CELLULAR PHENOTYPES OF NORMAL AND LEUKEMIC HEMATOPOIETIC-CELLS DETERMINED BY ANALYSIS WITH SELECTED ANTIBODY COMBINATIONS

Abstract

Individual leukemic cells and the corresponding rare normal cell types in nonleukemic bone marrow were analyzed with various combinations of antisera (labeled with different fluorochromes: TRITC [tetramethylrhodamine isothiocyanate] and FITC [fluorescein isothiocyanate]. Double staining for membrane Ia[immune response-associated antgen]-like moleclues (TRITC) and nuclear terminal transferase (FITC) was a very useful combination that distinguished common non-T, non-B ALL [acute lymphocytic leukemia] (Ia-, TdT+ [terminal deoxynucleotidyl transferase-positive]) and thymic ALL (Ia-, TdT+) from the rare cases of B ALL (Ia+,TdT-) and from AML (frequently Ia+,TdT-; in some cases Ia-,TdT-).
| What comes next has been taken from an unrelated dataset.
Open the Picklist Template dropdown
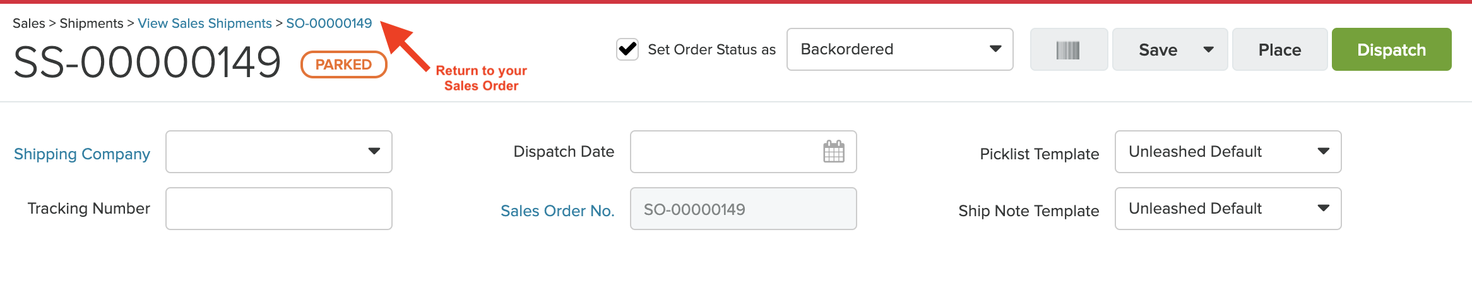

Additional antisera (such as anti-ALL, anti-HuTLA, anti-immunoglobulin reagents, etc.) confirmed the diagnosis and further characterized the leukemic blasts. Ia+,TdT+ cells could be observed in low numbers in normal and nonleukemic regenerating marrow and were probably normal precursor cells; this reagent combination was, therefore, not useful for monitoring residual non-T, non-B ALL blasts in treated patients. Other marker combinations detecting pre-B ALL blasts (double staining for cytoplasmic IgM and nuclear TdT and T-ALL blasts (HuTLA+,TdT+) were virtually leukemia specific in the bone marrow and could be used to effectively monitor residual leukemic cells throughout the disease. These combined single-cell assays are not only economical and informative but are also important for assessing the heterogeneity of leukemia and for standardizing new mouse or rat monoclonal antibodies for diagnosis.